Tamzin Lightwater

Diary of a Notting Hill nobody – 14 July 2006

Julian has it confirmed that David Miliband is getting a wind turbine. Jed says this is declaration of war.

issue 15 July 2006

MONDAY

Leaked email trails — 1 (v bad); imploring phonecalls to Dave’s office pretending will have nervous breakdown if sacked — 15 (seems to have worked!); hooded tops delivered to office — 135 (think we’ve struck a chord. Plus some of them are really smart. Am wearing one now, as a matter of fact. It says ‘enta da getto’. Think it’s Italian).

Best news is I found the separate bundle of Dave’s responses and burned them in ritualistic anti-leaking ceremony. So no one will ever know what he said about Theresa and Mr Maude (which is just as well because it doesn’t have much to do with our new doctrine of loving everyone).

Considering I nearly brought party to its knees, everyone being v nice to me. Poppy says they must be terrified as I now have copies of the emails which didn’t get out. She said, ‘Tell me you’ve taken copies?!’ Thought about pile of ashes in Sesame’s paddock and felt a bit sick.

Nigel let me do all the ‘hug-a-hoodie’ briefing. Think I went bit far telling one paper Dave used to be a hoodie. (We mocked up a picture of him at Eton with an Adidas tracksuit over his head.)

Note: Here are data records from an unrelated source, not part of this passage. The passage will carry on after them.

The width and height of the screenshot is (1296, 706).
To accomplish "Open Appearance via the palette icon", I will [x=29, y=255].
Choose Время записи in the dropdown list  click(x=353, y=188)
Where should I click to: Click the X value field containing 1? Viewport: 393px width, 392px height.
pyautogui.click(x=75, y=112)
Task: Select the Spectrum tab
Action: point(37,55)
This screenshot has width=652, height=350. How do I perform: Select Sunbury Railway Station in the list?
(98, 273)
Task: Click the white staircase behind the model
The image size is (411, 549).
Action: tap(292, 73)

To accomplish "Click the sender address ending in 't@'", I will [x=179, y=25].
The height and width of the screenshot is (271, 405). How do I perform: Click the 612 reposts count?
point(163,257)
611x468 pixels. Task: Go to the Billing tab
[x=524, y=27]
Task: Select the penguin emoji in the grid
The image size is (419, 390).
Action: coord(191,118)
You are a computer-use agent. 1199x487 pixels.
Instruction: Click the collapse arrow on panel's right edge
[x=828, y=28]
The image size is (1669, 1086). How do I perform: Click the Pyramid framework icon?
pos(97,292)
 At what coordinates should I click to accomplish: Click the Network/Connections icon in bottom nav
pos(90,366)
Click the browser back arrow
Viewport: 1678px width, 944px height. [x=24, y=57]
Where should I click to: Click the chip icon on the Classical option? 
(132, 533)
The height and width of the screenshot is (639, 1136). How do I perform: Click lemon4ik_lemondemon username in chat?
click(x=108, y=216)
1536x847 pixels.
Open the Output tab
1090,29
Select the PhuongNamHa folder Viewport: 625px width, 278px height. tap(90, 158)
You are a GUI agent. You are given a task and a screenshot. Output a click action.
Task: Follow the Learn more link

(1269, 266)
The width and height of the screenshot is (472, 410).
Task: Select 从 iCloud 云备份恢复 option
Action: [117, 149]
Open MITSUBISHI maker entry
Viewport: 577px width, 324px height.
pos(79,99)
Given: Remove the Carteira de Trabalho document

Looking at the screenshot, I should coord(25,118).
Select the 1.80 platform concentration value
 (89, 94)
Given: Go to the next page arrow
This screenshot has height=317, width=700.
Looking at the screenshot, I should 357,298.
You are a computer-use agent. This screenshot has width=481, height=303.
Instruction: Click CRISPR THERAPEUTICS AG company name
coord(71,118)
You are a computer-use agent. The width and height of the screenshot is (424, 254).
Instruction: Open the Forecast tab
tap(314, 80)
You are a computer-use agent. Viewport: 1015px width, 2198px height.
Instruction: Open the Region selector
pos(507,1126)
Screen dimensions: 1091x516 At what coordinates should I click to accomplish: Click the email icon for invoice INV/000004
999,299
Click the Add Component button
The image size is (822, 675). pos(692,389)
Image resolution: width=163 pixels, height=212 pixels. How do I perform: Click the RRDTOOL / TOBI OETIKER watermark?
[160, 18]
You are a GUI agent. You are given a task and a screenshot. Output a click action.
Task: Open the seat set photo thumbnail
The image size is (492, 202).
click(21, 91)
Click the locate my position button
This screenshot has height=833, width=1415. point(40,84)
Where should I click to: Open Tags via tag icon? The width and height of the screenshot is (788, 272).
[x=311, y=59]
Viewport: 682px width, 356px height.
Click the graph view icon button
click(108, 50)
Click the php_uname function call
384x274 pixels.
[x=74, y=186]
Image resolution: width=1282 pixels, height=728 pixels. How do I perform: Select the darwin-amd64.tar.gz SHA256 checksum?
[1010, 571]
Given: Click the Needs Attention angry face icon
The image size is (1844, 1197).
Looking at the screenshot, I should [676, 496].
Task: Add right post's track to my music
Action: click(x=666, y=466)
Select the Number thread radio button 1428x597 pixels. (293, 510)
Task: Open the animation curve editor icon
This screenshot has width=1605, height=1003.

DD rings. I’m to bear in mind that when we say ‘hug’ what we actually mean is ‘place in a restraining arm lock until the police arrive’. Not sure this is right.

TUESDAY

Horrendous panic. Julian has it confirmed that David Miliband is getting a wind turbine. Jed says this is declaration of war.

Everyone taken off crime duties and put on lodging objections with Camden council. We have to hold it up long enough for Dave’s to be approved by K&C first. Jed stands on desk and says, ‘Make no mistake, this is a battle between the forces of good and evil …it is everything we’ve been training for …our values are being tested …we must not falter now.’ Nigel says he’s been at the special reserve Java again.

WEDNESDAY

Excellent brain-storming session to decide who else we can love now that the old Tory war on criminals is over. Nigel suggests armed robbers — ‘they’re just people trying to get ahead’.

Poppy says the hugging speech is v clever, a velvet glove which will eventually deliver huge punch. This is what Dave told Mr Redwood. Apparently he stopped the Right going ballistic by promising them there was a deeply coded subtext. Mr Leigh and Mr Hayes scoured the text for hours, then played a video of Dave delivering the speech backwards to see whether he was actually saying ‘String ’em up!’. They’re still looking, and have called in recording experts.


THURSDAY

August planning meeting. Jed has big plans for Dave during summer hols. Wants him to grow a goatee and be photographed by paparazzi walking around hip location such as Goa carrying at least one child in a papoose. Says we need to get cracking, researching the latest baby carriers and swimming trunks, etc. Key question: what is Hugh Grant wearing this season? Midway thru, Sam calls to say a gang of youths have put a brick through the nanny’s car window. Dave runs out of room like Incredible Hulk, shirt buttons popping. Says he’s going to ‘kill them’. Is this all part of the strategy?